In its comments, ACA also urged EPA to focus solely on intentional uses of chemical substances during the prioritization process. ACA noted that when chemicals are not intentionally added and are only present as residuals in trace amounts, accurate concentration data of such substances in finished formulated products is often not available. Coatings formulators rely on information provided by their raw material suppliers to disclose whether the chemical in question is present in their products. Because the levels are so low, the substance’s identity may not be disclosed, or the concentration may not be disclosed on the Safety Data Sheet (“SDS”).

“Alternatively, if disclosed, the concentration stated may represent theoretical maximums, based on manufacturing process or other limits, rather than actual concentrations. Residual levels and byproducts are typically present at trace levels, with very little potential exposure to human health and the environment. There is no need for the agency to consider these unintentional uses when making Prioritization determinations.” ACA suggested that EPA use the Globally Harmonized System (GHS) reporting thresholds as the de minimus value for consideration of a “use” for this purpose.

ACA requested that EPA work to ensure that the public understands that “High Priority” does not equal high risk.
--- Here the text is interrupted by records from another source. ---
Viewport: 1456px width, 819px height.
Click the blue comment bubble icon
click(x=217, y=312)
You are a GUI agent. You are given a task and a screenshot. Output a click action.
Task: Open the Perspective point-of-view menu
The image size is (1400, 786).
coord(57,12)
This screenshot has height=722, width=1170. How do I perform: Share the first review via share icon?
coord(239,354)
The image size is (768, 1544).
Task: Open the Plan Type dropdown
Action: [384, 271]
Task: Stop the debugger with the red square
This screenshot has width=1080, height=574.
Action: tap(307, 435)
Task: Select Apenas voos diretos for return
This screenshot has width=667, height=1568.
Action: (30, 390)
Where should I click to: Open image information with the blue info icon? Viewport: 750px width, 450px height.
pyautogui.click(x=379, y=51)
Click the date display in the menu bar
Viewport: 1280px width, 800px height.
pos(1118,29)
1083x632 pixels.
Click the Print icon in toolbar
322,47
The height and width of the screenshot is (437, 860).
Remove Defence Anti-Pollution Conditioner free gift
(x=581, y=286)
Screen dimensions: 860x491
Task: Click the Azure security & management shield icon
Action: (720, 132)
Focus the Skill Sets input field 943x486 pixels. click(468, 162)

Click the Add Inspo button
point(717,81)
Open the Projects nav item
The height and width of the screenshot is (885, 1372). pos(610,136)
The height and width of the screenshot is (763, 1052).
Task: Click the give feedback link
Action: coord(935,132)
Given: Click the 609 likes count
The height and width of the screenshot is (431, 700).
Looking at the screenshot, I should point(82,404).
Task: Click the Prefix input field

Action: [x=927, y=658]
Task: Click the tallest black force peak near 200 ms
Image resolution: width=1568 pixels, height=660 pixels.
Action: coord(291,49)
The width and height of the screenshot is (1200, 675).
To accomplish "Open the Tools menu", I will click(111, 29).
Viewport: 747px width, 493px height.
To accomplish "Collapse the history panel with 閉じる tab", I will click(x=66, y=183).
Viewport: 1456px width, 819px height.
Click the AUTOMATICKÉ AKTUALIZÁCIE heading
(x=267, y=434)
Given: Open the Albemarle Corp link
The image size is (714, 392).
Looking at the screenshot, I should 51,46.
To make that abundantly clear, ACA proffered the inclusion of a single statement that the High Priority designation merely indicates that EPA will be conducting a risk evaluation on a chemical. Any determination of risk associated with a chemical would only be made after a Risk Evaluation has been completed. ACA believes that this clarification in the rule is critical.

EPA Designation of Ten Chemical Substances for Initial Risk Evaluations

On March 15, ACA submitted comments on the EPA proposed rule announcing the first 10 chemicals it will evaluate under the recently amended TSCA, including 1,4-dioxane; Pigment Violet 29; Methylene Chloride, N-Methyl pyrrolidone (NMP), Trichloroethylene (TCE); and Perchloroethylene. EPA will conduct risk evaluations on these chemicals by December 19, 2019, and could impose restrictions on the use of these compounds or bans.

In general, ACA provided comments on the intentional use of several of these compounds — for example NMP and Pigment 29) — as well as commenting that many of these compounds are only present at trace or residual levels, e.g., 1,4-dioxane.

ACA will remain engaged in the development and implementation of regulations under the amended TSCA, working on behalf of its members.